Import Prices - is one of the figures applied in fundamental analysis of the market. It reports about change of import price for a month, as well it is inflation indicator. This index is constituted by import prices of many categories excluding pieces of art, military goods etc.
Formation of import prices
Any product can be estimated within market framework of a certain state. Therefore, customs duty for import is laid in price of imported product that covers the difference between national and import product of the same category.
When needed, import prices can be brought down to zero in order to boost import. It is made when imported goods are not produced in the country, when favorable conditions for less developed country are set or if trade relations with a certain country are important. This tariff is included in cost of product, therefore, Import Price index is taken into account upon calculation of consumer prices.
Import Price index is published as percentage, because current figures depend on index value in previous periods whereas recent figure does not depend on current. Thus, the condition of measurement is that previous figure is equal to 100%. If current import prices grew, for example, for 20%, final value will be 120%. In news table this index is usually expressed as incremental/decline percentage, for example, 0,3% or -0,5%.
Import Prices index in fundamental analysis
Import Prices impacts on retail prices of consumer basket, therefore, it helps to forecast movement of quotes.

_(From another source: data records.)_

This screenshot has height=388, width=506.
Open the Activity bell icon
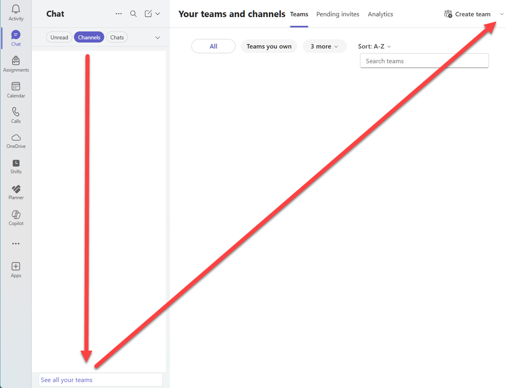[x=16, y=13]
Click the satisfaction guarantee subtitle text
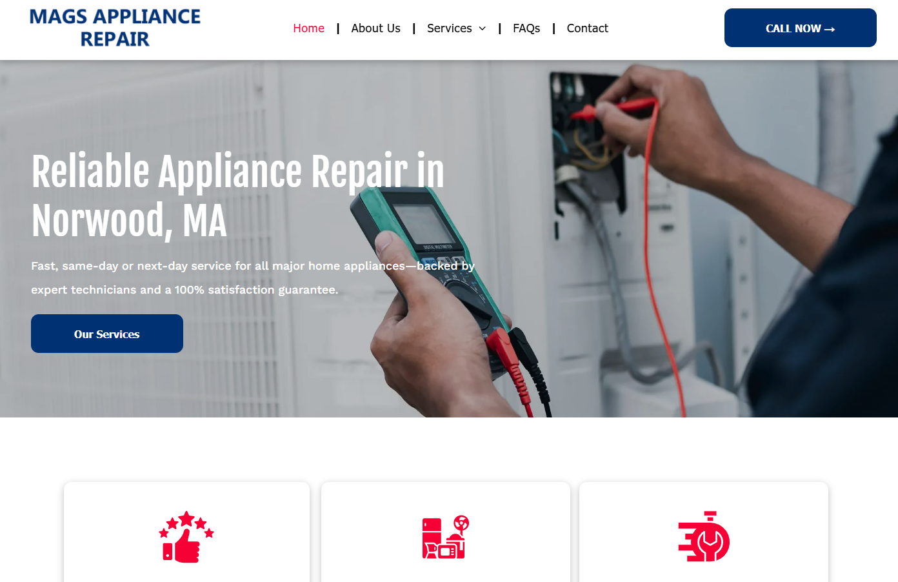898x582 pixels. click(x=253, y=277)
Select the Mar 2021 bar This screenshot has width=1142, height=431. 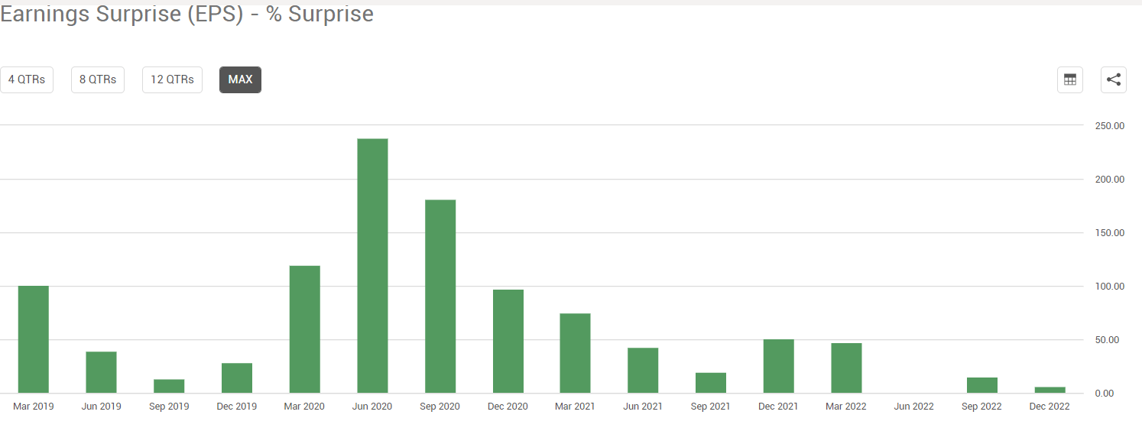[x=575, y=353]
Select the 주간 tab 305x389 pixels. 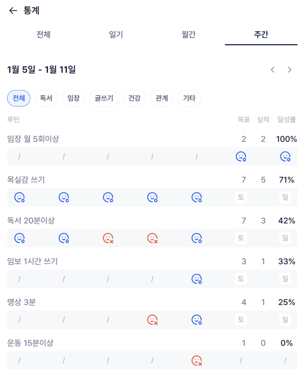point(261,35)
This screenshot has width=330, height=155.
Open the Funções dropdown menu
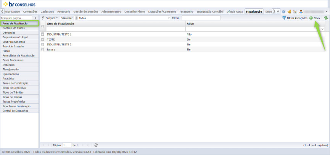(50, 18)
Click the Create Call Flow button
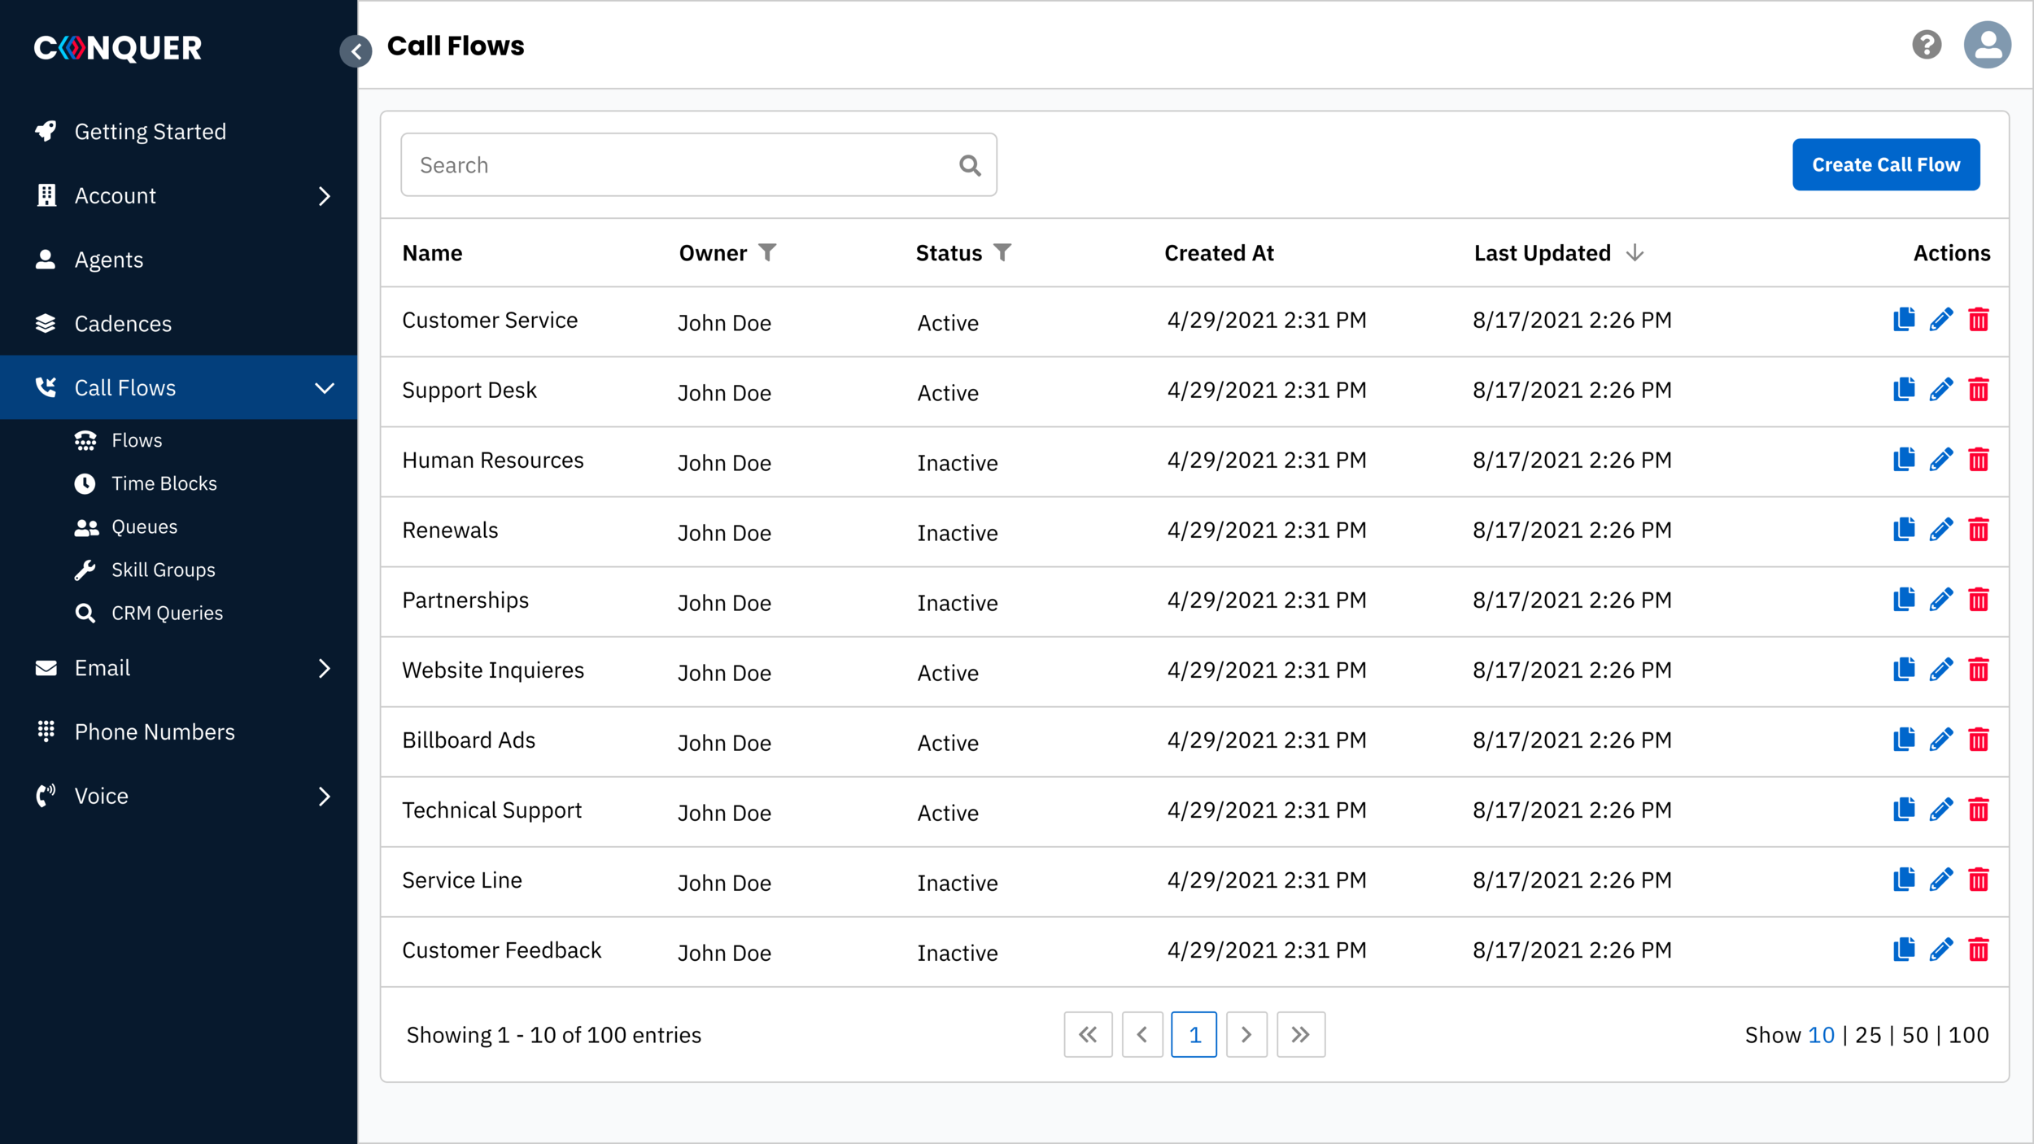This screenshot has height=1144, width=2034. click(1885, 164)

Although present index is not a significant figure of Forex analysis, it can be used as a tool for confirmation. For instance, increase in interest rates and import prices can lead to growth of base currency rate. The reason is that with a consolidated currency the import price tend to decline.
Import Prices are published once a month together with export prices. This statistics is represented from 1989 in the USA and from 2005 in Germany, France, Great Britan, Pacific region of South East Asia (ASEAN), as well as in the Middle East. Above all, traders use US data reported usually on 10th of every month and German data reported in 20-s of every month, because those figures impact on major global currencies: US dollar and Euro.